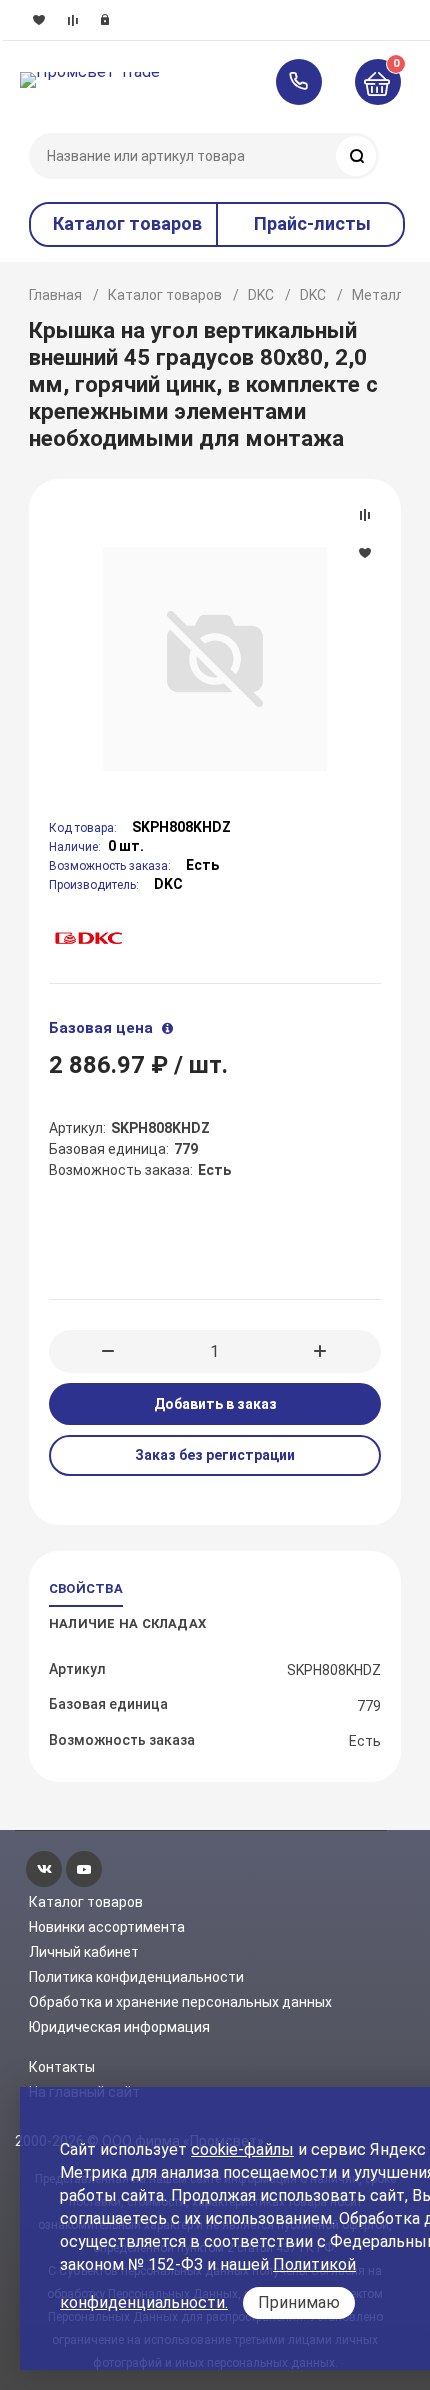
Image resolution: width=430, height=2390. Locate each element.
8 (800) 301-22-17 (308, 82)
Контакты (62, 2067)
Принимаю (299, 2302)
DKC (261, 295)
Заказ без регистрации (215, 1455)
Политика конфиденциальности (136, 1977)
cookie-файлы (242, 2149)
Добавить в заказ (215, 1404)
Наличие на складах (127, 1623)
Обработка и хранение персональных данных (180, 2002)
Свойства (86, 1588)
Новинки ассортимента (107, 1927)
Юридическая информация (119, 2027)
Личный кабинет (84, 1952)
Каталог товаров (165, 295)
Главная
--
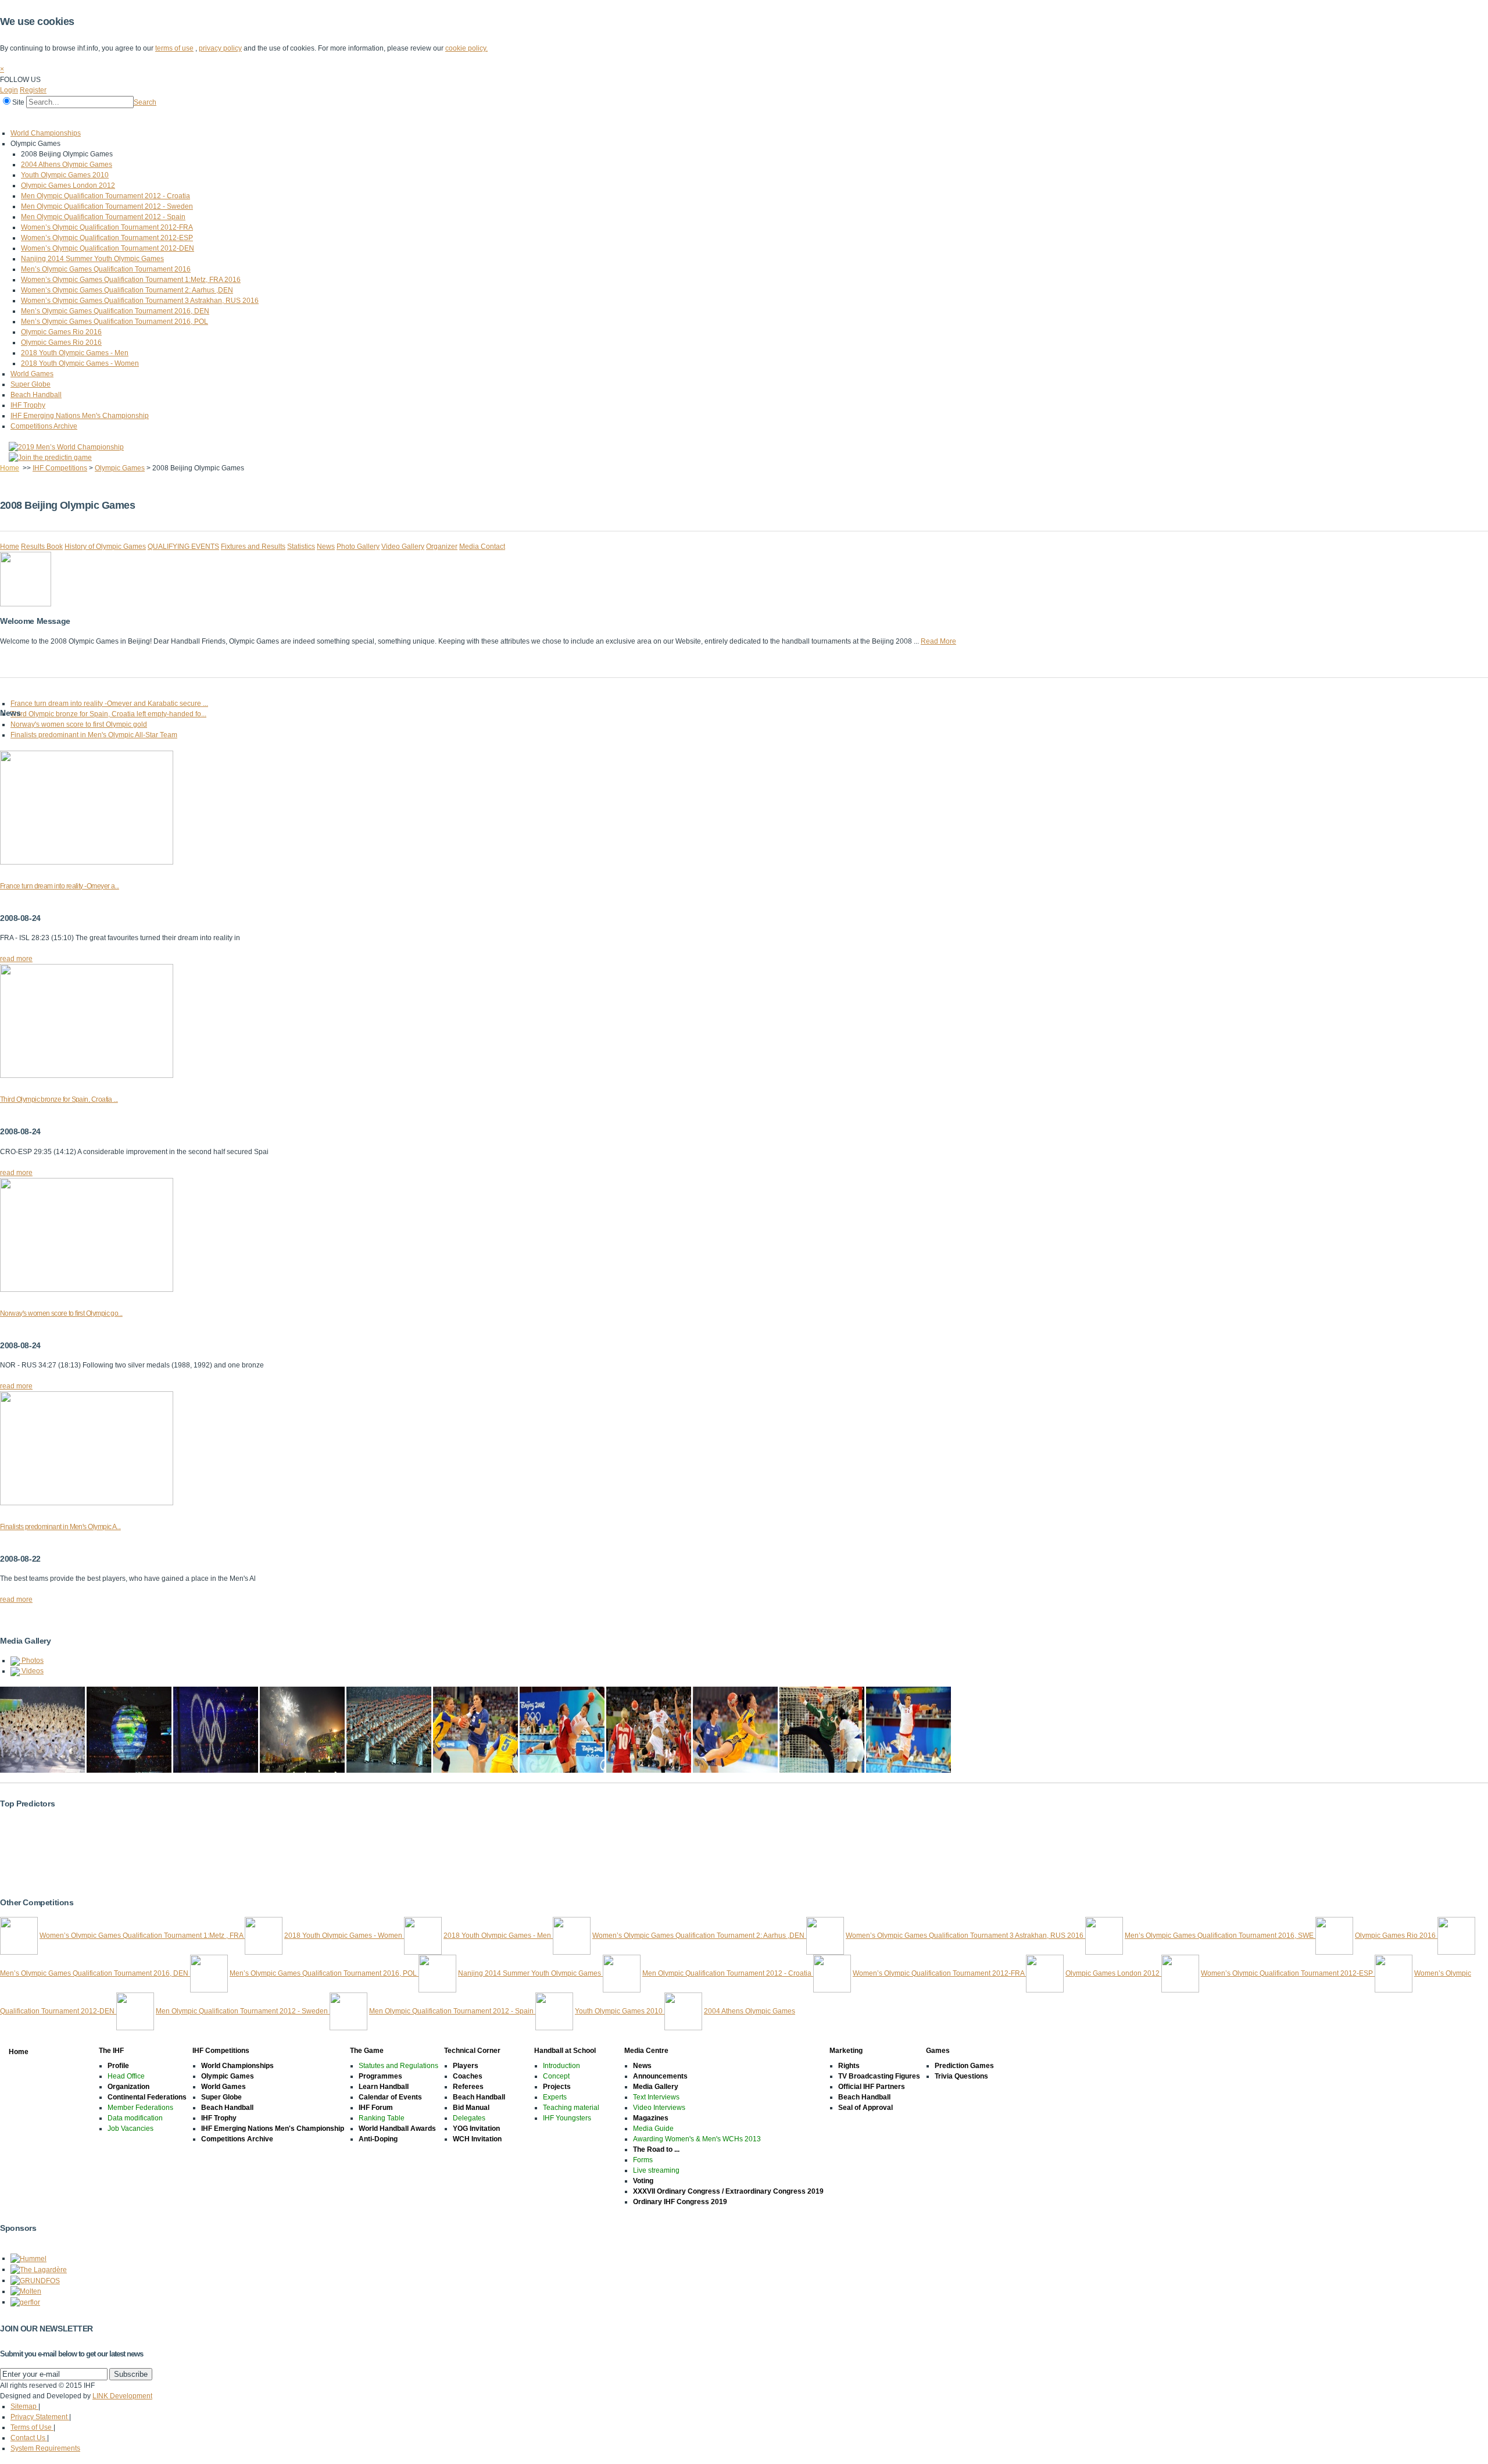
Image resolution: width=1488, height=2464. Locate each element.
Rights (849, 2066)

- [Description of the task] Your reply should consist solely of the number of lines above that contain the word "each".

- [Reply] 2